Don't overburden the agenda by trying to do too much. You may accomplish more than one outcome, but make sure you know which one is the most important.

Assign any work that needs to be done before you meet

Consider using pre-work as a way to give your team access to information they'll need to participate in the meeting. They can asynchronously view information or provide pre-meeting input on their own schedule, saving precious meeting time.

Use a warmup to kick off the meeting

You need engaged participants. Taking a moment to do a warmup exercise that gives everyone a chance to leave previous meetings behind, loosen up, and get focused.

Facilitate conversations, collaboration, and activities

Collaboration doesn't just happen on its own. It takes good facilitation to ignite creativity and tease out your team’s best ideas, consistently and methodically.

To get it right, structure your meeting around the key topics and activities that serve as stepping stones to your desired outcomes. For example, if your goal for the meeting is to identify and prioritize your team's quarterly objectives, you might start with solo brainstorming, followed by small group brainstorming, followed by a prioritization exercise.

📚 Pro tip: MURAL’s template library has 150+ editable templates that cover everything from brainstorming to planning. Each template is broken down into steps that will help you work through a process or solve a problem.

Data provided -
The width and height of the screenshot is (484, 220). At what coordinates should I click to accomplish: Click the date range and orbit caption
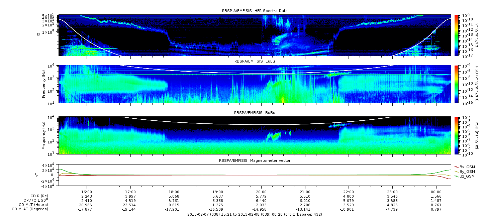point(255,214)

Given exercise - Reproduce the meeting-planning advice above word for word, from start to finish.

Solution to this problem -
Don't overburden the agenda by trying to do too much. You may accomplish more than one outcome, but make sure you know which one is the most important.

Assign any work that needs to be done before you meet

Consider using pre-work as a way to give your team access to information they'll need to participate in the meeting. They can asynchronously view information or provide pre-meeting input on their own schedule, saving precious meeting time.

Use a warmup to kick off the meeting

You need engaged participants. Taking a moment to do a warmup exercise that gives everyone a chance to leave previous meetings behind, loosen up, and get focused.

Facilitate conversations, collaboration, and activities

Collaboration doesn't just happen on its own. It takes good facilitation to ignite creativity and tease out your team’s best ideas, consistently and methodically.

To get it right, structure your meeting around the key topics and activities that serve as stepping stones to your desired outcomes. For example, if your goal for the meeting is to identify and prioritize your team's quarterly objectives, you might start with solo brainstorming, followed by small group brainstorming, followed by a prioritization exercise.

📚 Pro tip: MURAL’s template library has 150+ editable templates that cover everything from brainstorming to planning. Each template is broken down into steps that will help you work through a process or solve a problem.